8. As a child, the first director’s name I linked to films I found I really liked a lot, was Ernst Lubitsch, with Ninotchka and The Shop Around The Corner. I still love them now, but over the past decade I’ve also become familiar with his silent comedies. I’ve picked one which is important to me personally, although it’s still little known. I programmed So This Is Paris for screening at the Cinema Museum in early 2019, after viewing the BFI’s 35mm copy (with Czech intertitles), alone, on the Steenbeck, with no music, discovering a sparkling sex comedy with a dazzling, kaleidoscopic ball scene. In the event, I was able to show Kevin Brownlow’s own 16mm print (with its art intertitles, and in English!), with top-class accompaniment, and hearing the sound of that crowd, not one of whom had ever seen the film, the laughter coming in waves, with a final huge pay-off of hilarity, was to experience the greatest joy I’ve ever been party to in a cinema. As Billy Wilder famously lamented at Lubitsch’s funeral, there’d be no more Lubitsch, with William Wyler responding that it was worse than that, there’d be no more Lubitsch films… but for those in the room that day, we all got to share in the glorious gift of a new Lubitsch.
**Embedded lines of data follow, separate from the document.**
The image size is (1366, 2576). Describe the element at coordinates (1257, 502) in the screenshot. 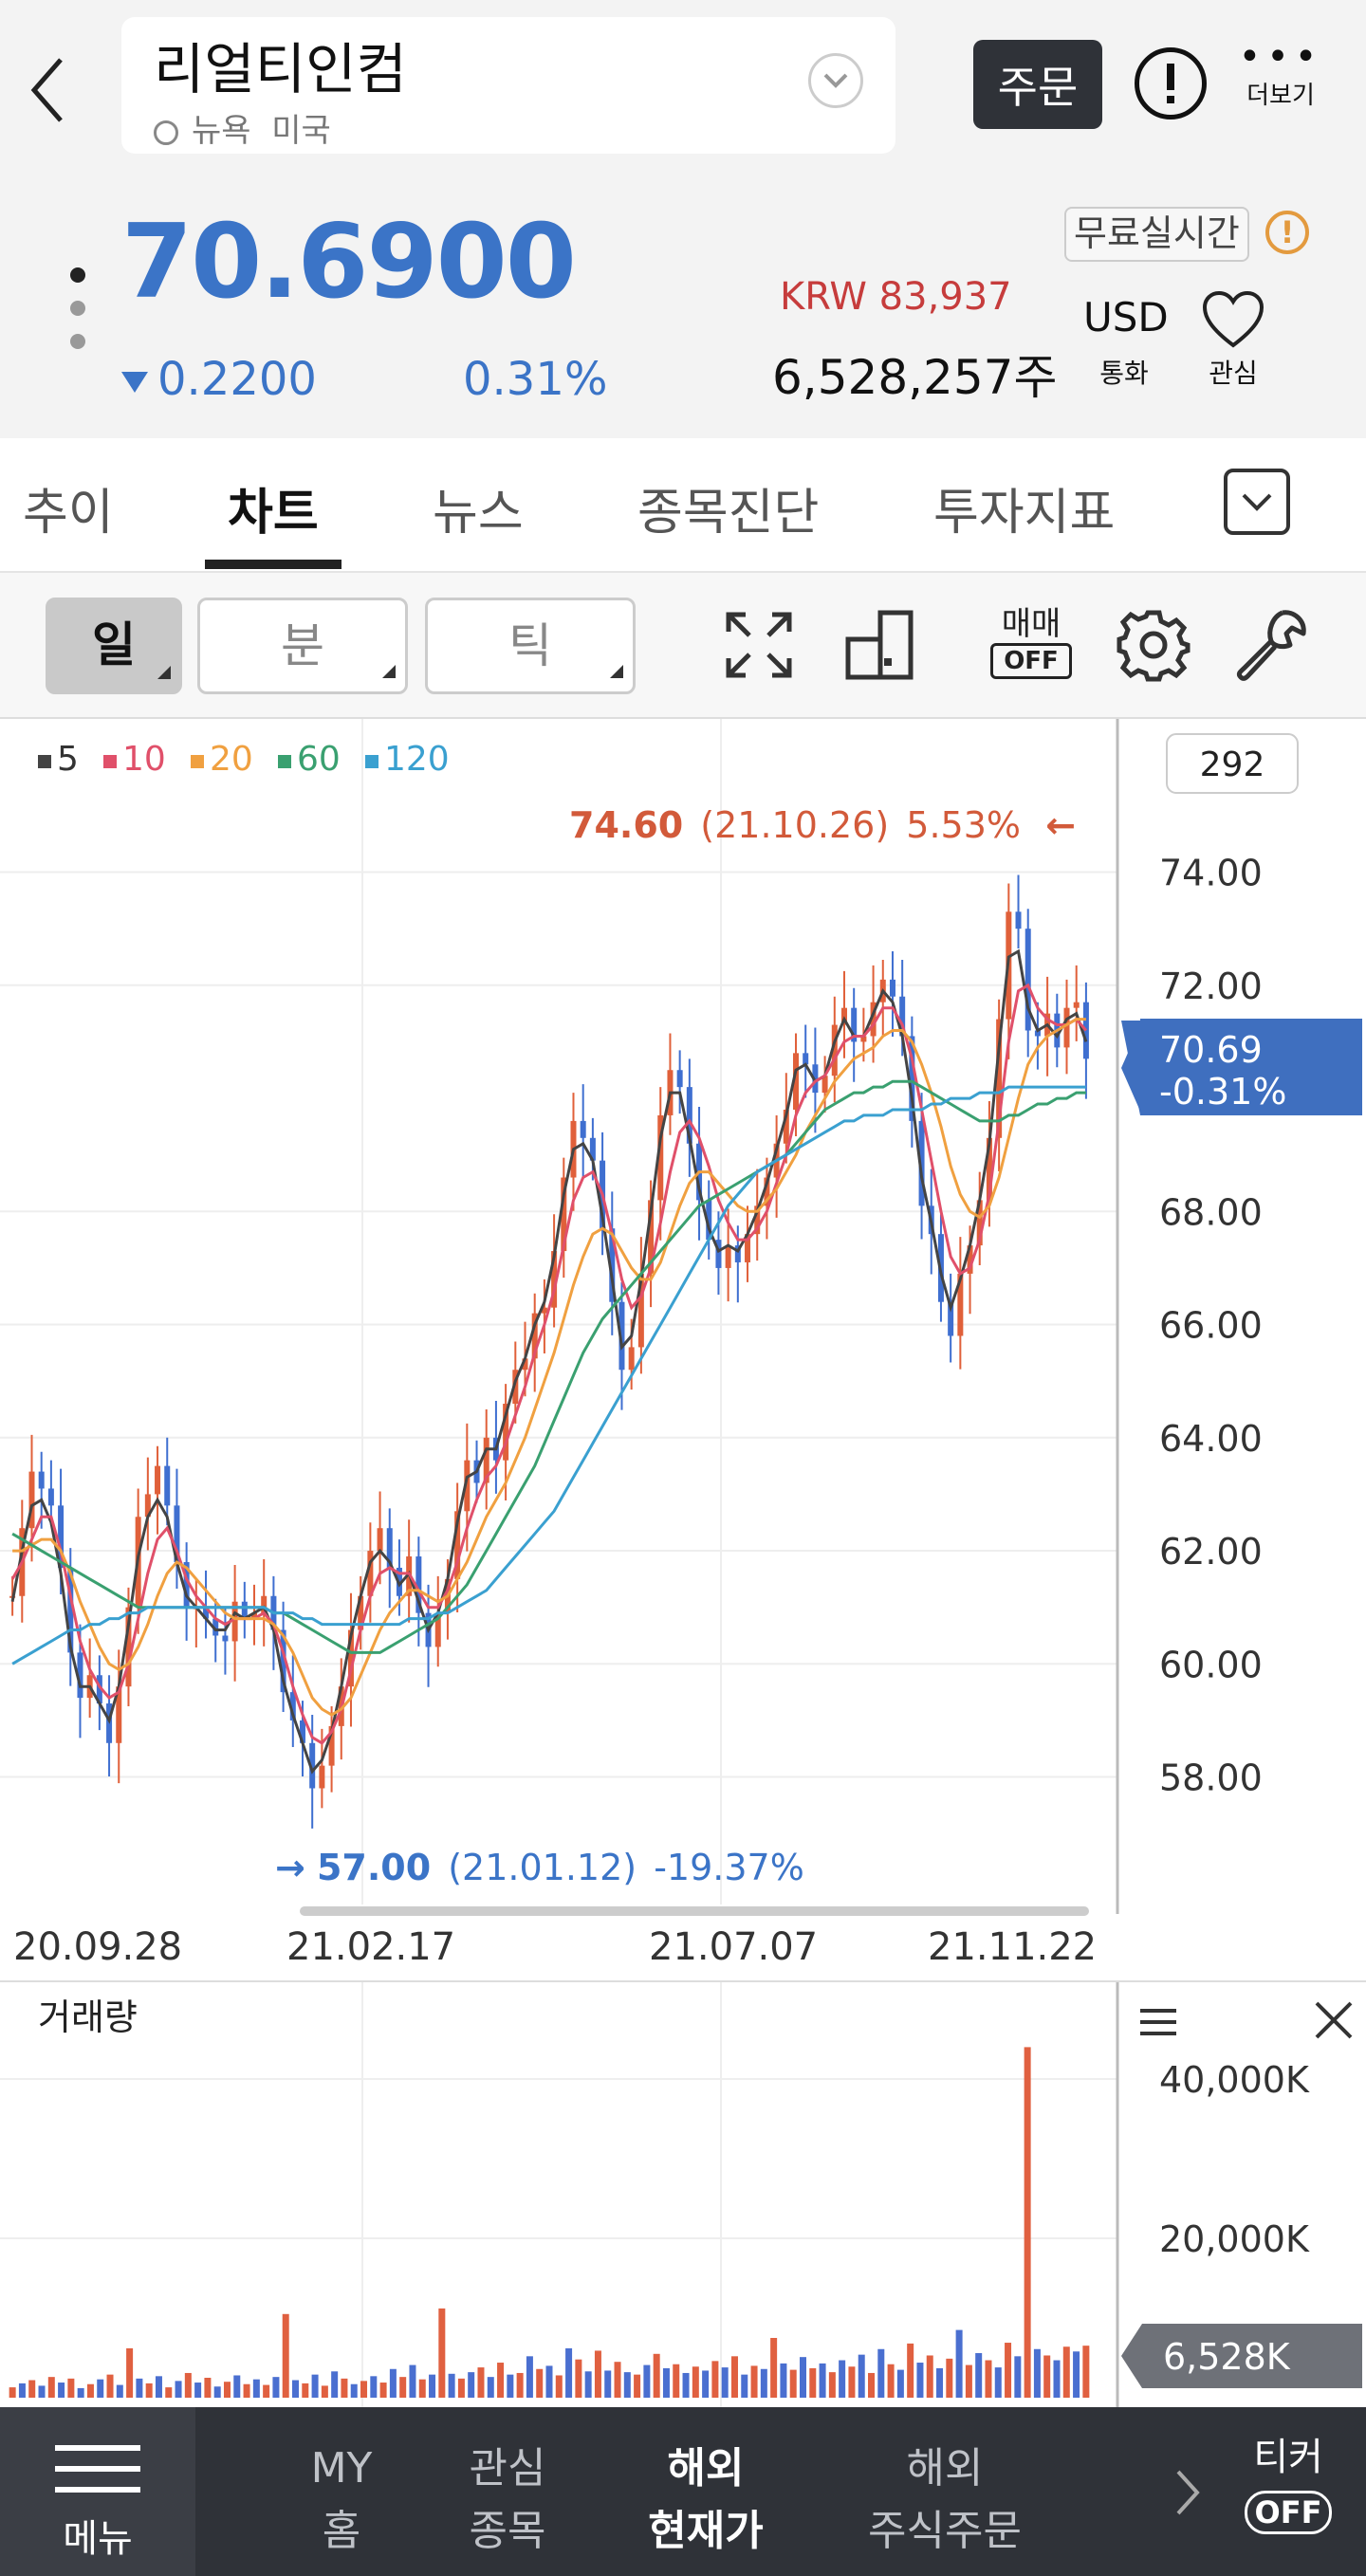

I see `tab-menu-button` at that location.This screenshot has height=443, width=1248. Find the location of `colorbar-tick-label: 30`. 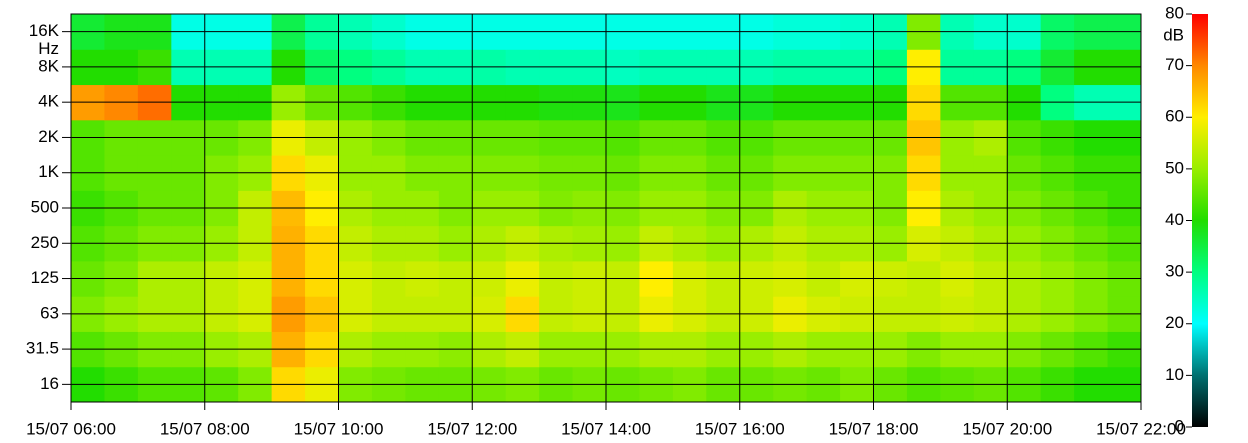

colorbar-tick-label: 30 is located at coordinates (1174, 272).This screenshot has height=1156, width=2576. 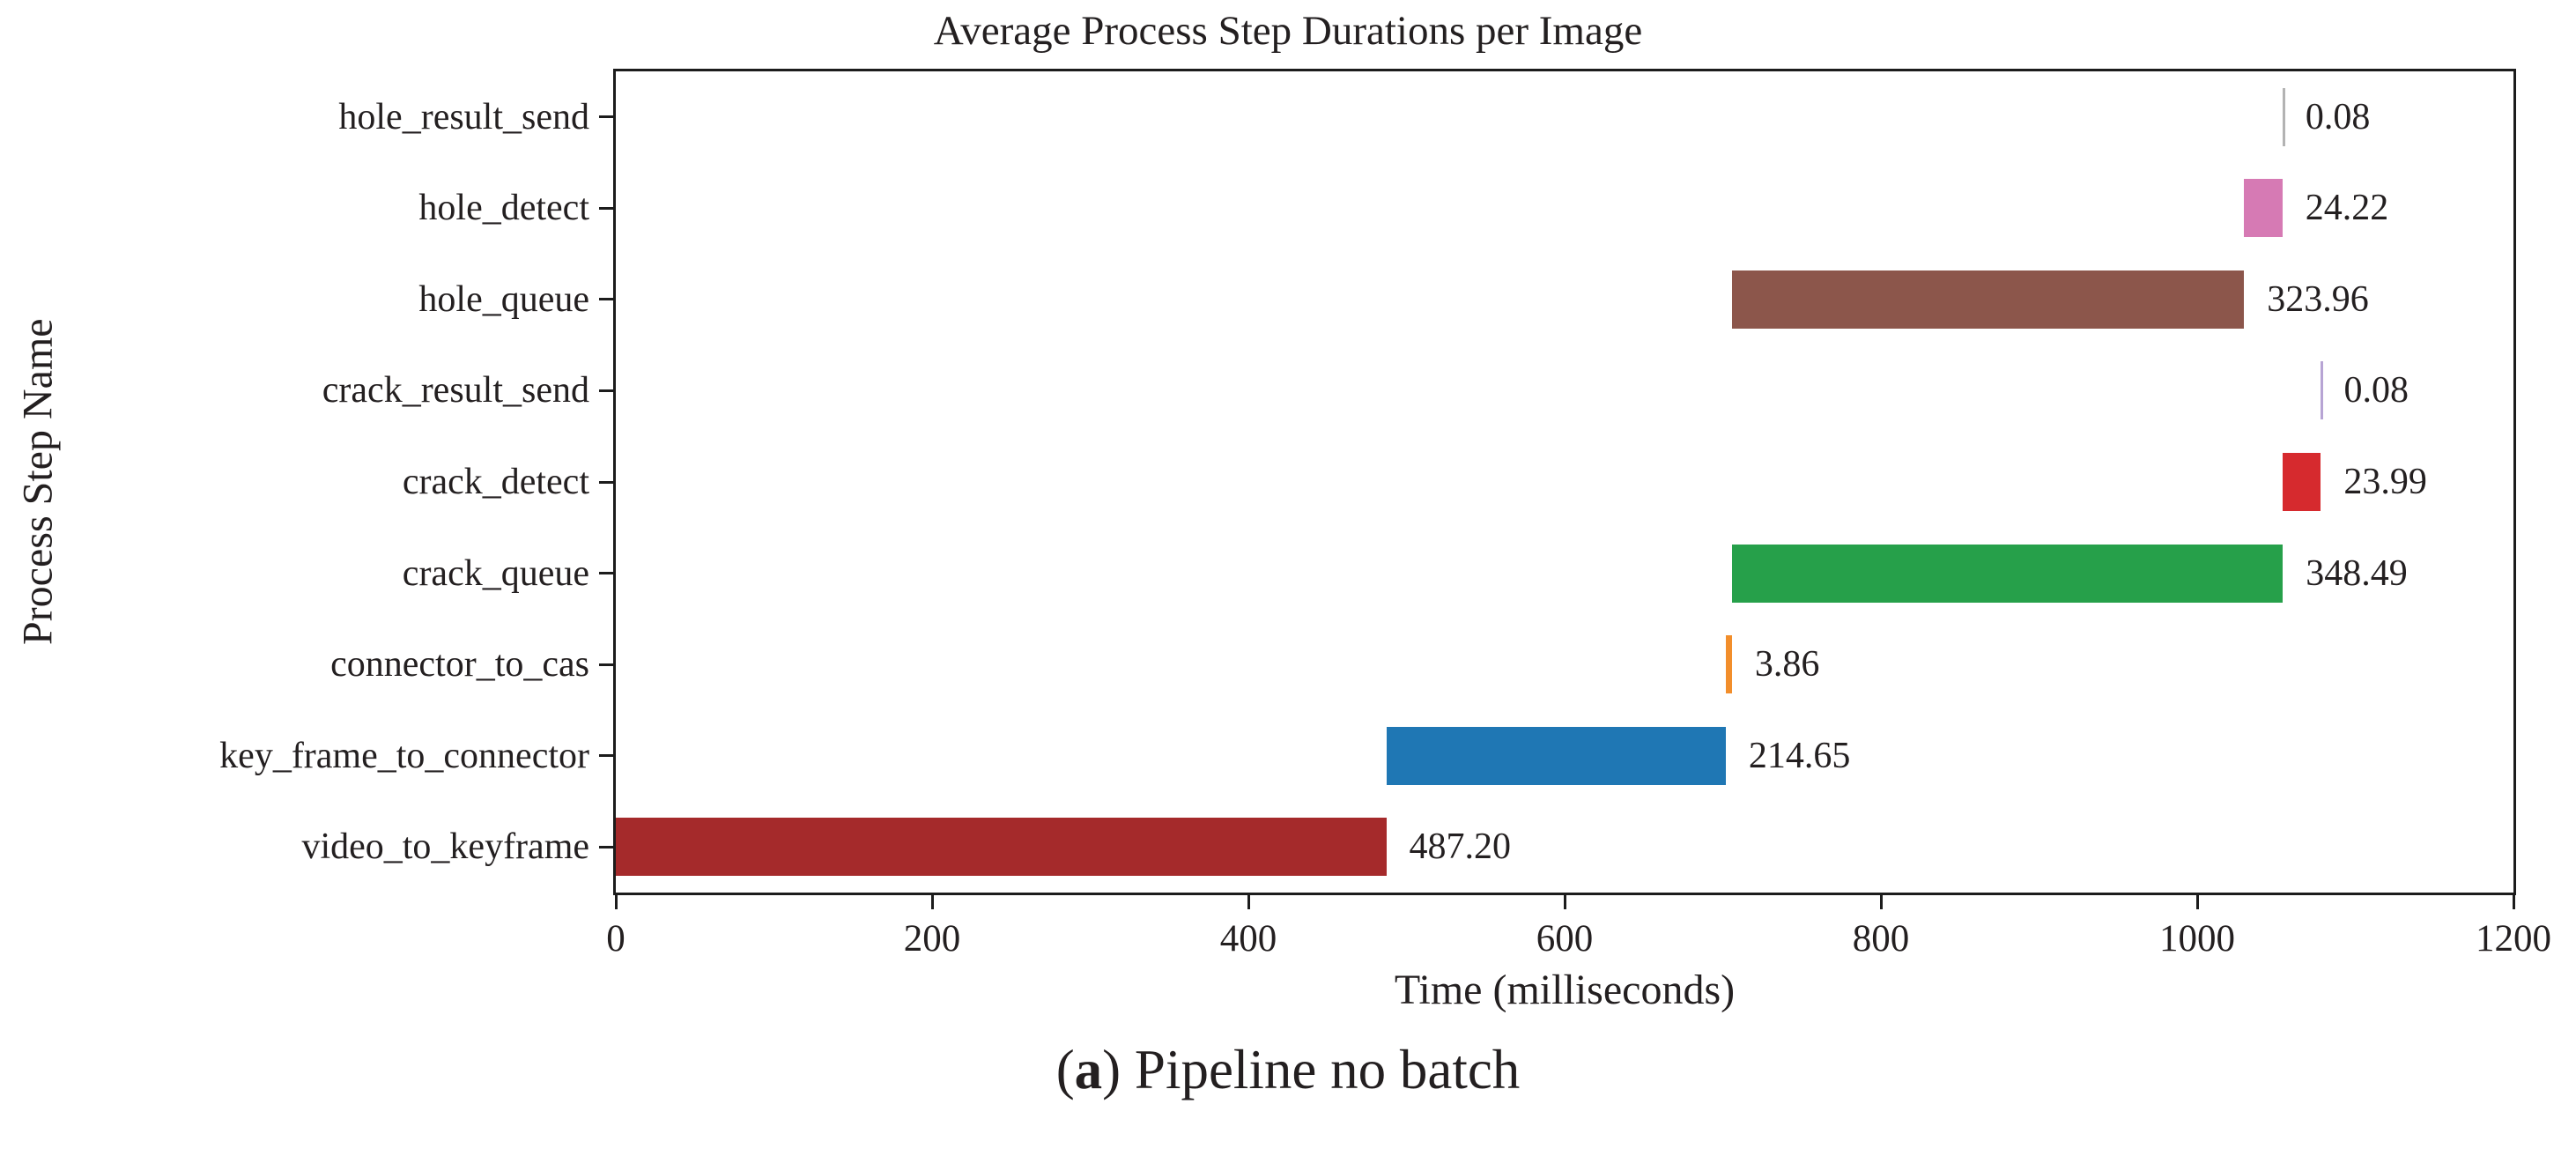 I want to click on value-label: 323.96, so click(x=2318, y=299).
9. I’ve been meaning to propose this as a BFI Member Pick for years. One of the greatest celebrations of the lows and highs of film exhibition. When Margaret Rutherford’s Mrs Fazackalee plays piano under the Bijou’s screen to accompany Cecil Hepworth’s 1923 film, Comin’ Thro’ The Rye, for the pleasure of just the three workers themselves and the cinema cat, tears prick my eyes, just as they do for projectionist, Percy Quill, played by Peter Sellers. Even though the Bijou never existed as a real location, it was a studio construction, its aesthetic is one dear to my heart.

10. Another film of great personal importance to me, not only for its content, which is emotionally involving, awe-inspiring, and far-reaching, but also for the collaborative event I curated alongside director Bill Morrison to screen his own personal 35mm print of this documentary, with onstage conversation between himself and Kevin Brownlow. “Film was born of an explosive.”